I am a professor of mathematics at ETH Zürich since 2008.

8 thoughts on “What’s special with commutators in the Weyl group of C5?”

  1. I hate to make such a trivial comment, but I’d like to point out that the fact that all elements are the product of two commutators follows from the fact that 120 is less than half of 960.

    For any subset S of a group G larger than half the group, one has S*S = G. As an example application, every residue modulo an odd prime is the sum of two squares.

  2. Of course! Thanks for pointing this out… It seems to be a simple fact I have trouble accepting, since someone else also reminded me of that a few months ago, in a different context. What is most amusing is that I’ve used the case of quadratic residues in number theory classes… (And my notes contain the clever variant with three subsets of Nikolov and Pyber…)

  3. Thanks, it’s quite interesting. I wonder if there’s a link between the minimal examples of order 96 and the one of order 960…

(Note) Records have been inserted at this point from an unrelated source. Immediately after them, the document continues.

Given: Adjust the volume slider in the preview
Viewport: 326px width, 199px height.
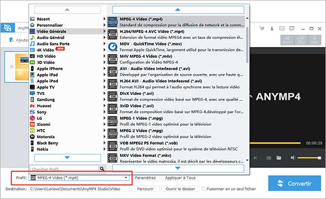Looking at the screenshot, I should click(309, 158).
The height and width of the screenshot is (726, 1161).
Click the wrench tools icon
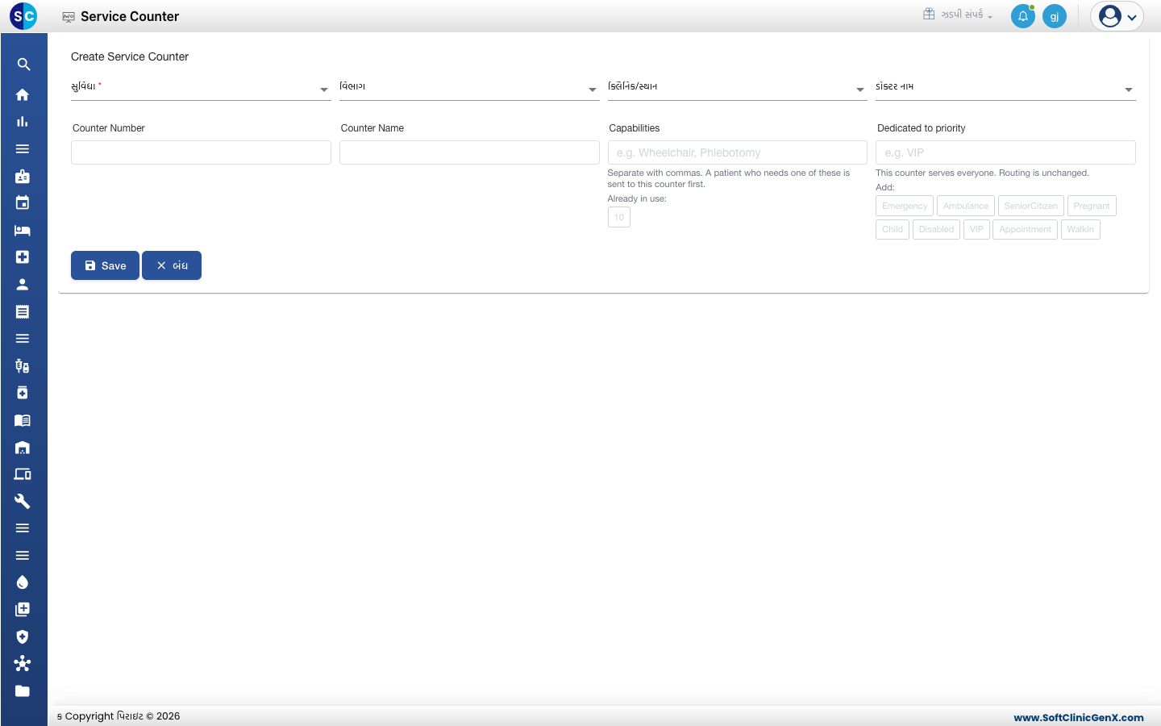point(23,501)
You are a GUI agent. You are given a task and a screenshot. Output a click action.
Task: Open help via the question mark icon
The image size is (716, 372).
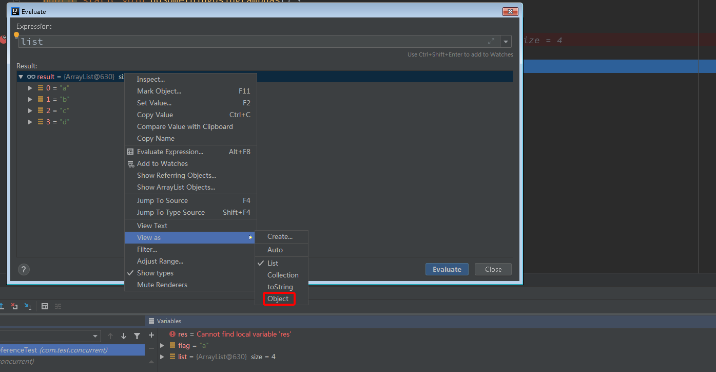(x=24, y=269)
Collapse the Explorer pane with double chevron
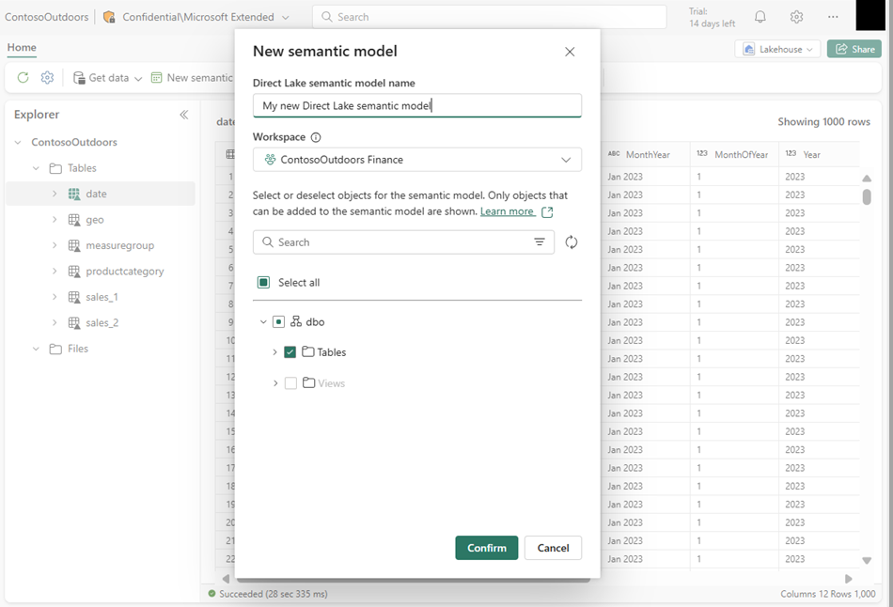Screen dimensions: 893x607 point(184,115)
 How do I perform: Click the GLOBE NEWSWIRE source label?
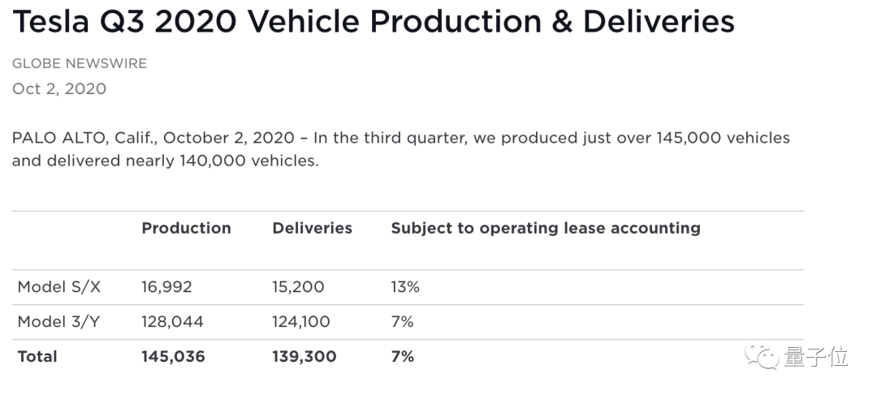pos(80,64)
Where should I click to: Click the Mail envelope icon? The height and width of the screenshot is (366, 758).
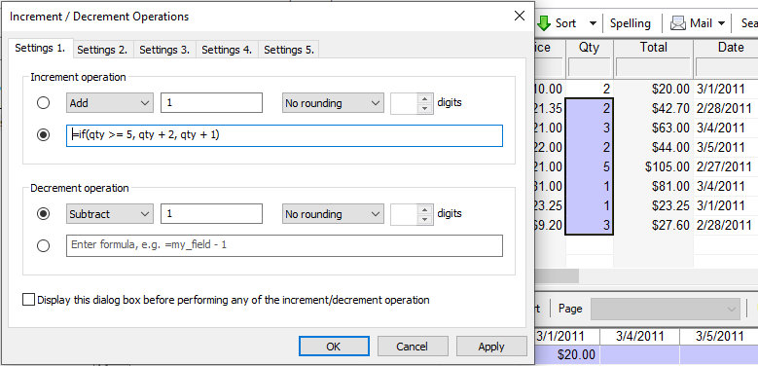(x=678, y=23)
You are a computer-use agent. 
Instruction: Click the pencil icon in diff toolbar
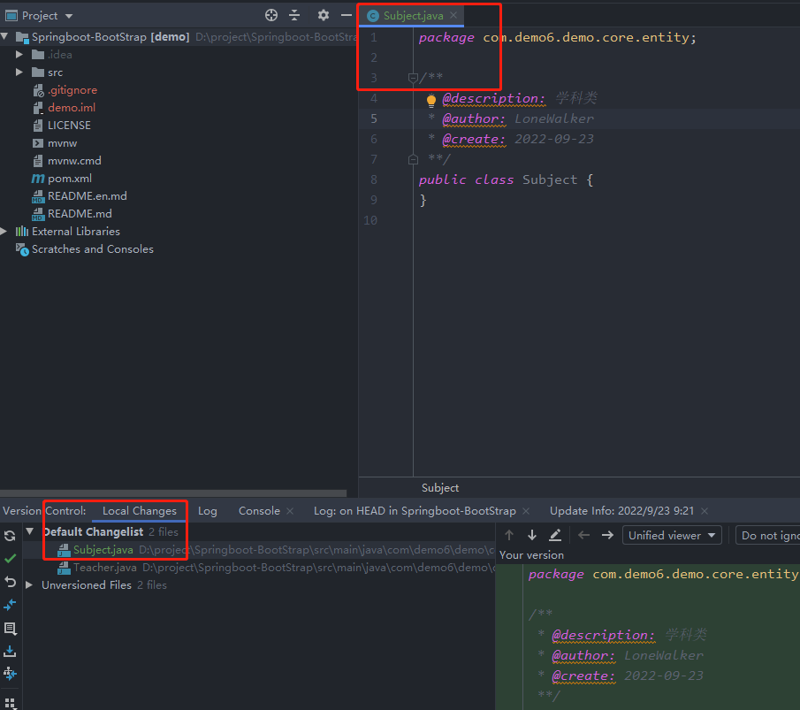click(554, 534)

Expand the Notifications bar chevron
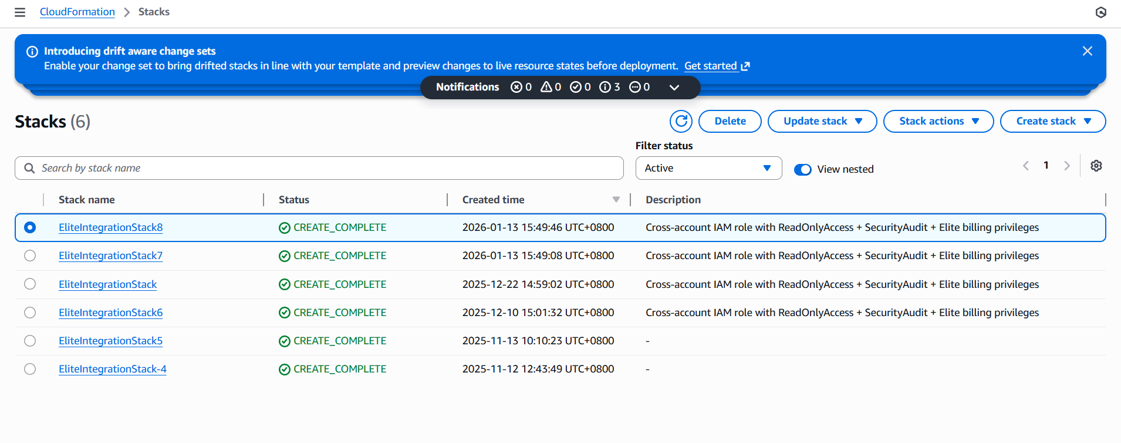[x=674, y=88]
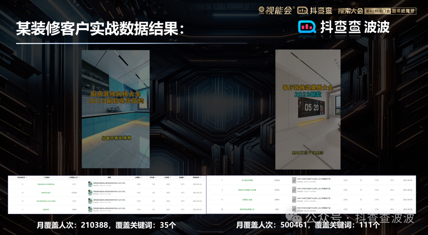
Task: Click the kitchen video preview 厨房装修风格大全
Action: coord(115,109)
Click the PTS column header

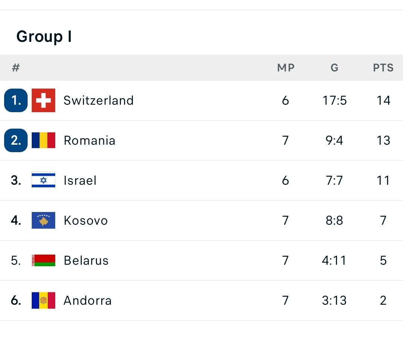[383, 68]
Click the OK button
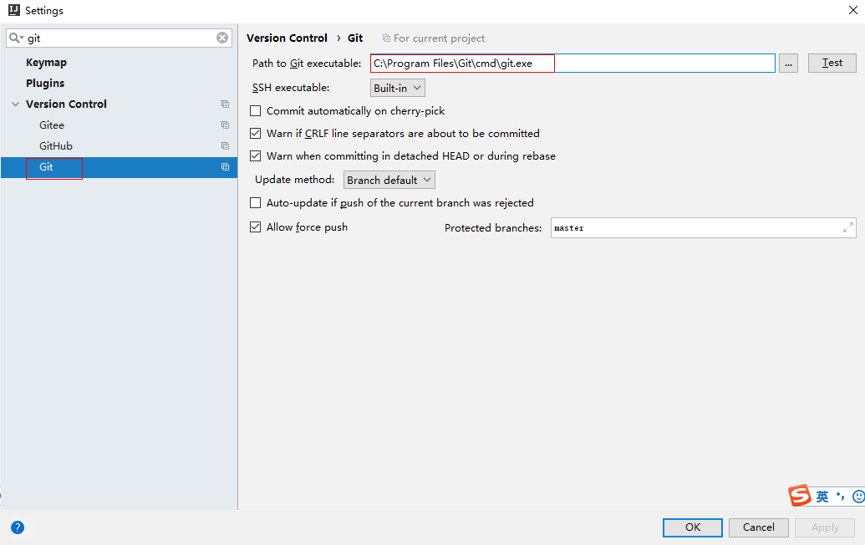865x545 pixels. tap(692, 527)
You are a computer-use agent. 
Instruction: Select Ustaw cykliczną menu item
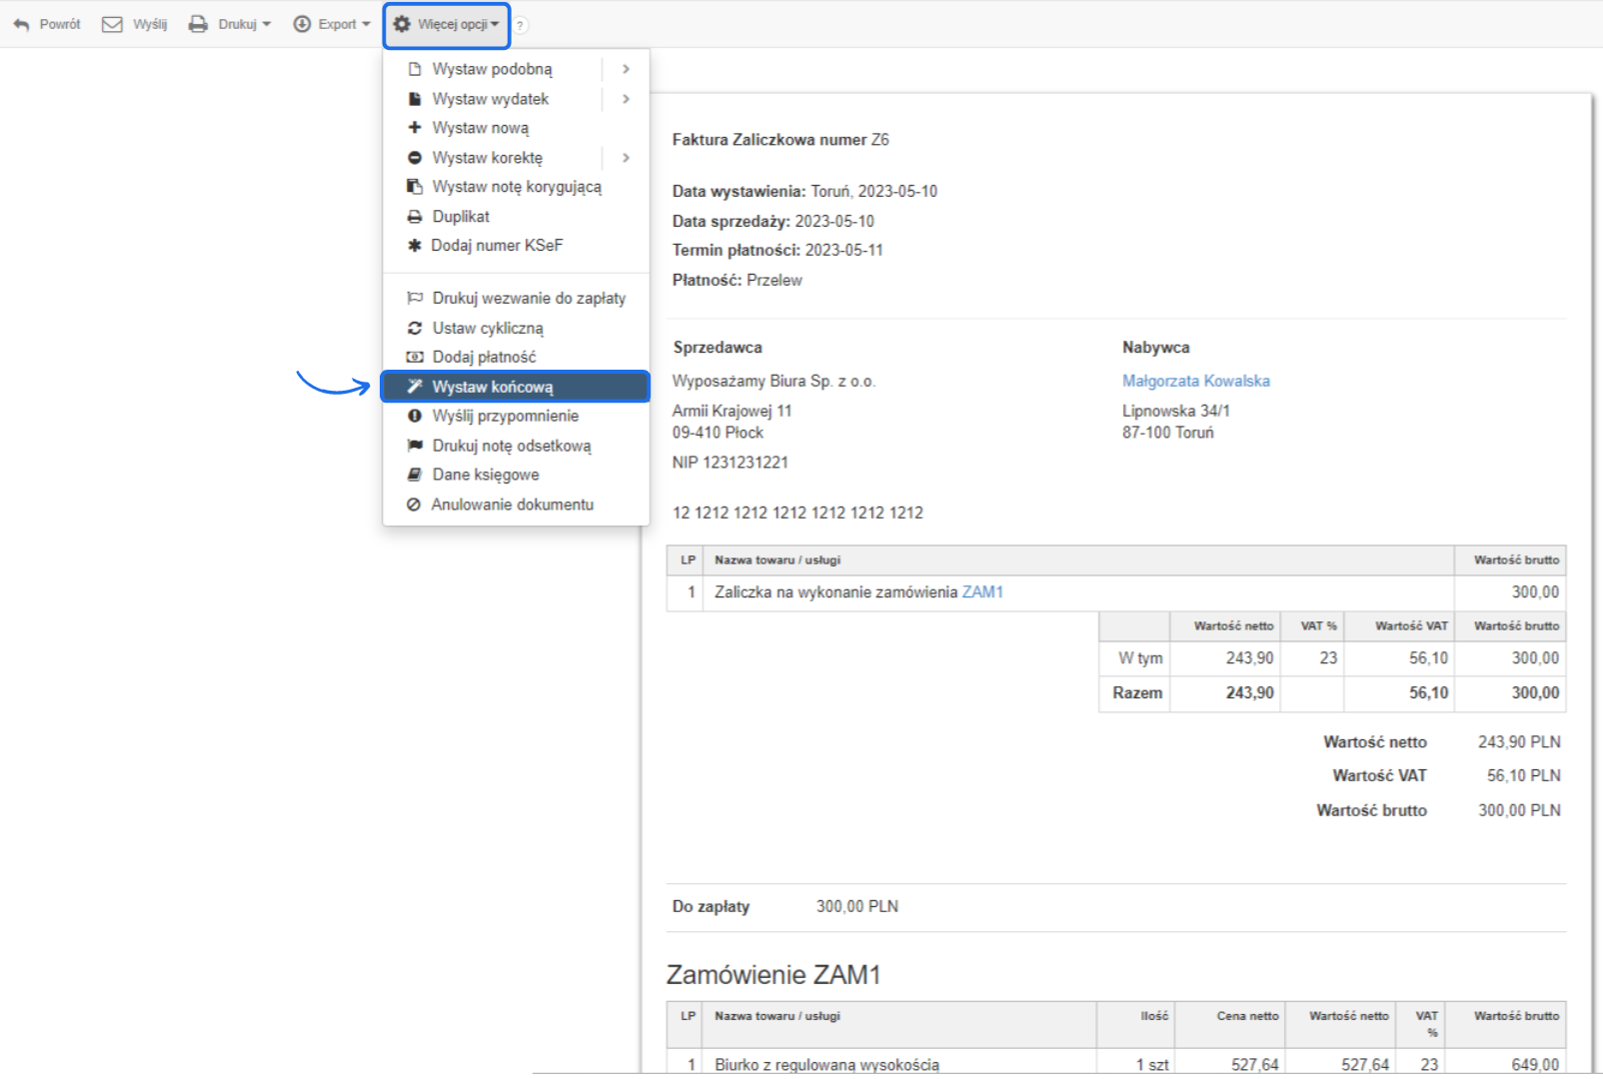[488, 328]
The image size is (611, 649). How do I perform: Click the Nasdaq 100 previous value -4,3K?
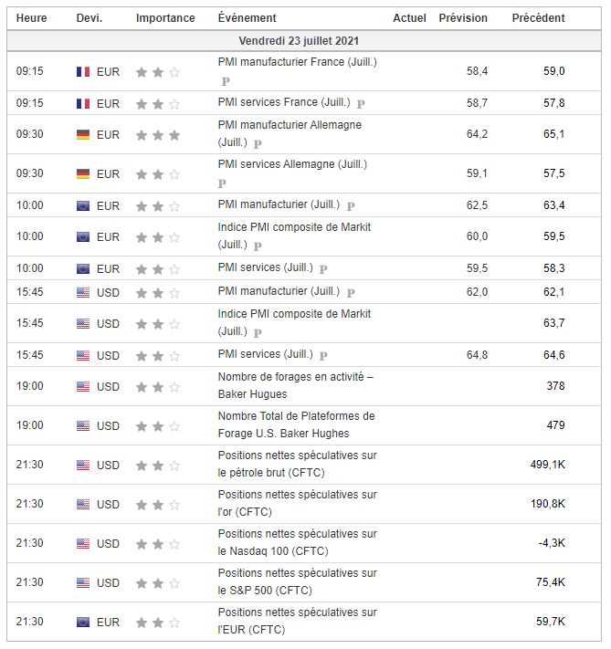pos(552,543)
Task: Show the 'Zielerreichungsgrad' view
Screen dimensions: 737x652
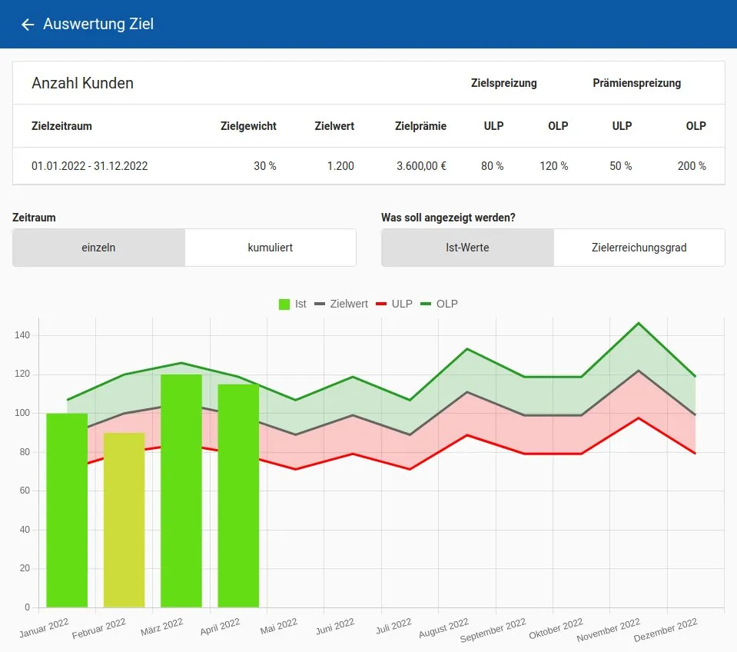Action: 639,248
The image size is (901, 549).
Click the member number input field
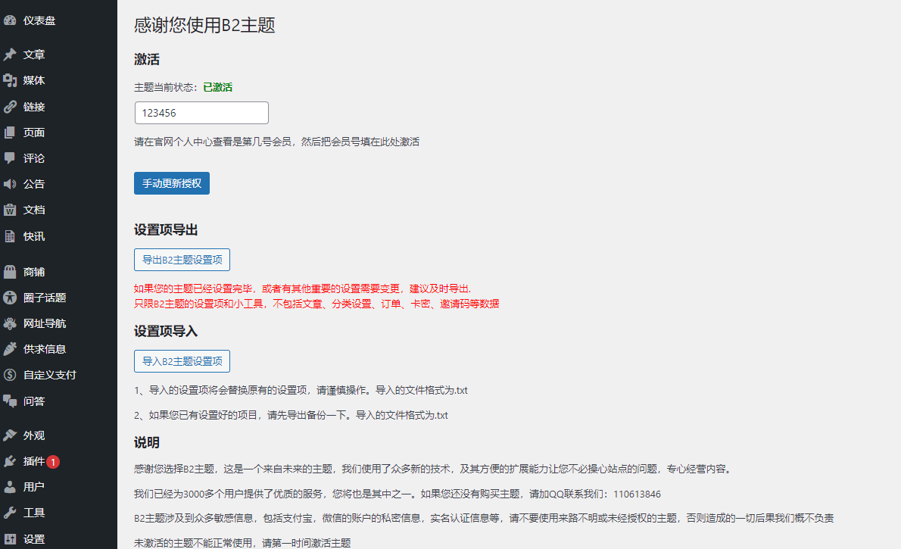[x=201, y=113]
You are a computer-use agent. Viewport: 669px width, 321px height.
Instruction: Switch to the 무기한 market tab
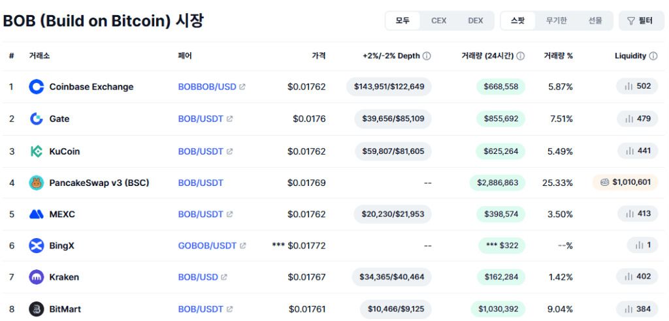click(557, 20)
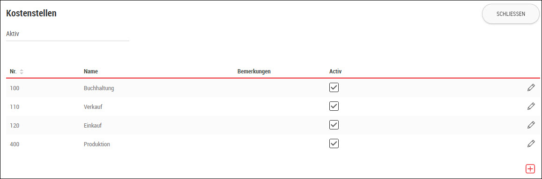This screenshot has width=542, height=179.
Task: Toggle Activ checkbox for Einkauf
Action: pos(334,125)
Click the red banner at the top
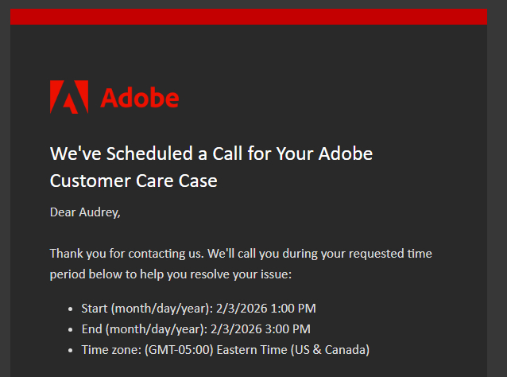Screen dimensions: 507x377 point(249,17)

    1. I looked at the groups of order 96, and I don’t see how they could be related to the one I found.

      Out of curiosity I also looked at commutators in W_5 itself, and it turns out that all elements of the derived subgroup are commutators of elements in W_5

  4. Maybe the moment has passed, but I thought it might be worth making a few comments. Obviously you are interested in finite groups above, but commutators are very important in the theory of infinite groups too. The *commutator length* of an element (of the commutator subgroup) is the least number of commutators whose product is the given element, and the *commutator width* is the supremum of this number over all elements. In the world of infinite groups, the “typical” phenomenon is that commutator width is infinite. In fact, one can define the *stable commutator length* of an element g in [G,G] to be the limit of cl(g^n)/n. In a (nonabelian) free group F (in fact, in a torsion-free hyperbolic group), the stable commutator length of *every* element of [F,F] is positive – in fact, it is at least 1/2. Stable commutator length is closely related to 2-dimensional bounded cohomology, and has many interesting connections to geometry, dynamics, etc.; see eg. http://www.its.caltech.edu/~dannyc/scl/toc.html

    1. Thanks for the comments! I’ve already seen talks on this (including one by you…) and since I like any quantitative aspects of interesting discrete groups, I certainly hope to learn more of this one day.

  5. It looks like group W_5 sutisfy condition (*) from paper I. M. Isaacs: Commutators and the Commutator Subgroup. The American Mathematical Monthly. Vol. 84, No. 9 (Nov., 1977), pp. 720-722 http://math.uga.edu/~pete/Isaacs77.pdf

    If it is so, the fact that its commutator subgroup contains noncommutator follows from Isaacs’s theorem.